This site has a green terminal theme, and I already had a rain drop effect on the main page for the ASCII art and my initials. But I wanted something more Matrixy. Like the digital rain from the openning scene. So I built it with PyScript to test out my Python template.

The Concept

The rain effect is continuous falling characters. When you touch the screen or move your mouse, characters repel from your cursor or finger. I figured it was like seeing a glitch in the matrix.

There are speed controls and options for random speed variation.

Why PyScript

PyScript is relatively new tech that lets you run Python directly in the browser without a backend server.

This was good for a visualization and for using my Python template. I could write the logic in Python, render to HTML5 canvas, and deploy it as a static site.

Canvas Rendering

The visualization uses HTML5 canvas. Canvas gives you a drawing surface where you can programmatically place pixels, shapes, and text. For the Matrix rain effect, I’m drawing characters at specific coordinates and updating their positions on each frame.

The fade trail effect, where the characters leave trails as they fall, comes from not completely clearing the canvas between frames. Instead of wiping it clean, I draw a semi-transparent black rectangle over everything. Old characters fade out gradually while new ones stay bright.

Challenges

Mobile Touch Tracking

Touch events weren’t working initially. Turns out I needed to add touch-action: none to the CSS. Without this, I was running into weird scroolling or nothing happening. This took a few rounds with Claude to figure out.

Pause and Reset

The reset button wouldn’t work while the animation was paused. The issue was in how the pause state was being checked. When paused, the animation loop stopped, so the reset couldn’t trigger a redraw. Fixed it by making reset work independently of the pause state.

GitHub Pages Styling

After deploying, the documentation styling broke. GitHub Pages uses Jekyll by default, and Jekyll ignores files and folders that start with underscores. This includes CSS directories from many frameworks.

The fix is a .nojekyll file in the root. It tells GitHub to serve files as-is without Jekyll processing.

Character Speed

Getting the speed values right took iteration. What felt slow on desktop was still too fast on mobile. The touch interaction is slightly different, and the visual perception changes on smaller screens. It’s still a bit fast on mobile compared to desktop, but it’s close enough.

Visual Problem

When resetting, characters would sometimes get cut off at the top of the screen. This was a timing issue. The clear and redraw weren’t synchronized. Fixed it by the clearing the canvas before reinitializing the character positions.

Testing and Deployment

I tested locally first using Python’s built-in HTTP server and Docker. Once it worked locally, I pushed to GitHub Pages.

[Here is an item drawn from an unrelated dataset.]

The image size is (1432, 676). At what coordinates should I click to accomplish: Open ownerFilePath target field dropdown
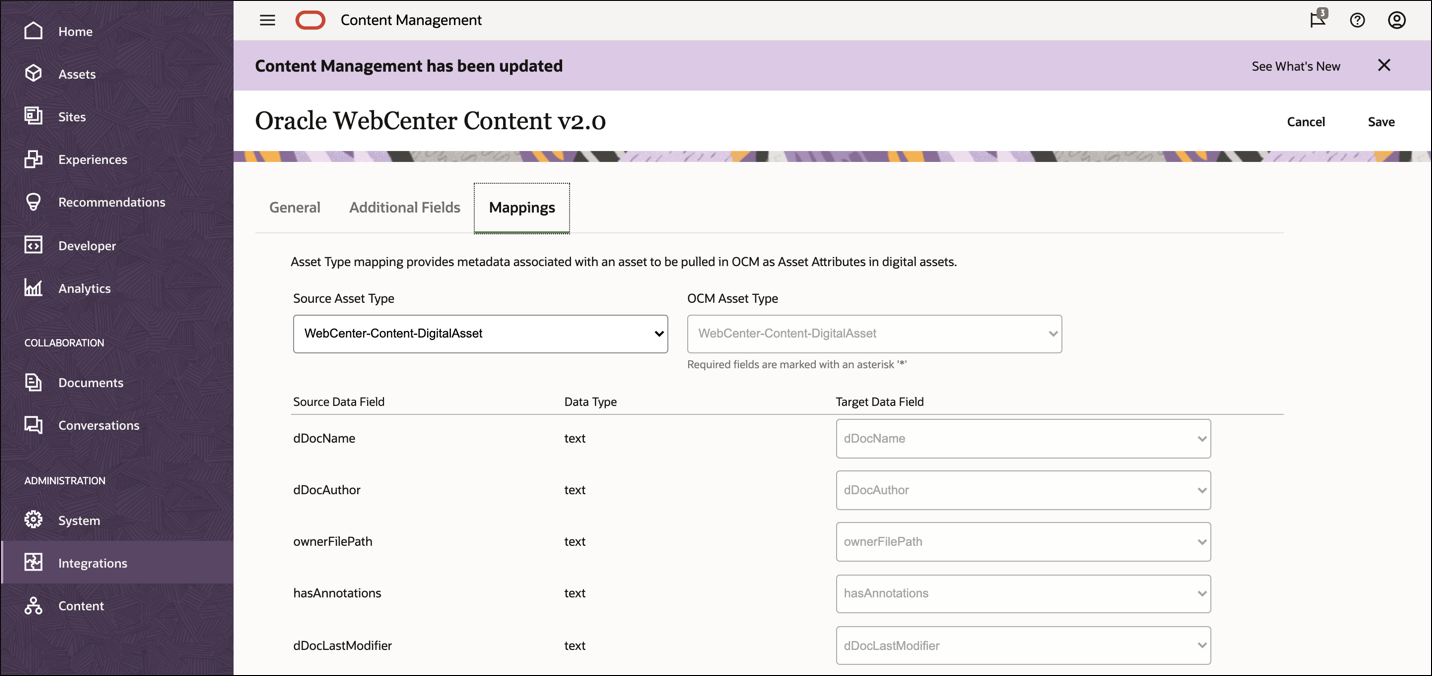[x=1023, y=542]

The iteration cycle for mobile was anoying. I had to deploy, test on my phone, make changes, and redeploy. Still figuring out a better workflow for mobile testing without constant deployments. Perhaps a local tunnel or better mobile device emulation.

Documentation

The docs live at /docs/ alongside the main site. In Jekyll, you can serve multiple sections from the same repo. The root serves the main page, and /docs/ serves the documentation. Just a matter of proper folder structure and configuration.

LLMs

I talked about this in the Python template blog too. LLMs are pretty amazing. I had an idea and quickly brought it to life. Prototyping with these tools is so easy.

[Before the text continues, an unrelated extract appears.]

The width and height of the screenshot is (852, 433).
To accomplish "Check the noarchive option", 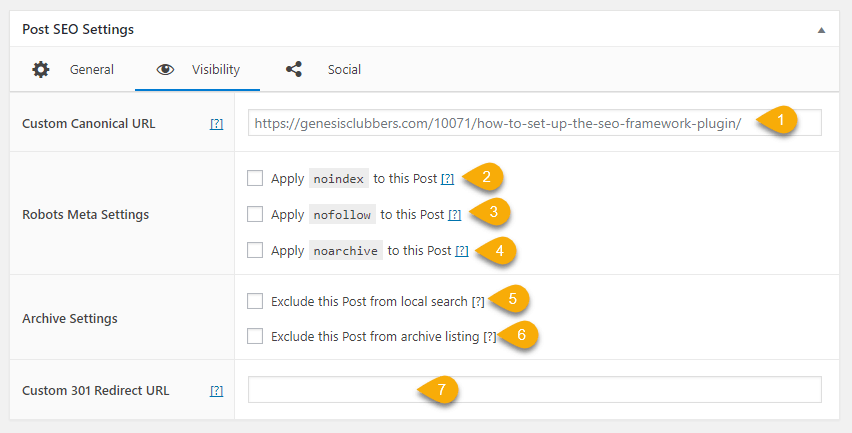I will tap(256, 250).
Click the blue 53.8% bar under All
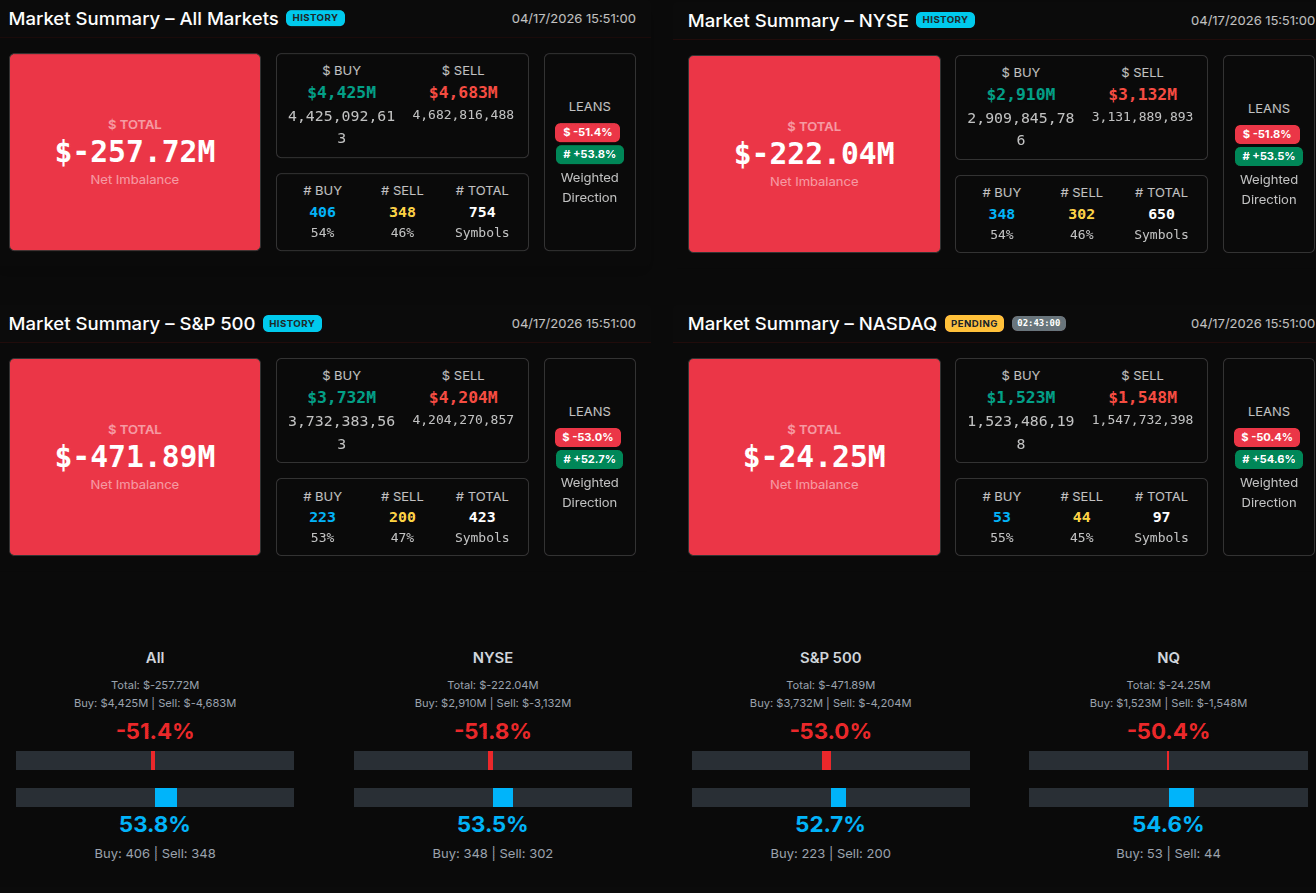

The feedback loop is fast too. You can explore ideas that would feel too tedious to implement from scratch.

Try It Yourself

The live demo is at https://rain.kahdev.me and the code is at https://github.com/khesse-757/matrix-rain. Documentation is at https://rain.kahdev.me/docs/.

Move your mouse or touch the screen and watch the characters scatter. Adjust the speed, enable random variation, and see what feels right. It’s a simple effect, but it turned out better than I expected. It’s definitely better on desktop than on mobile.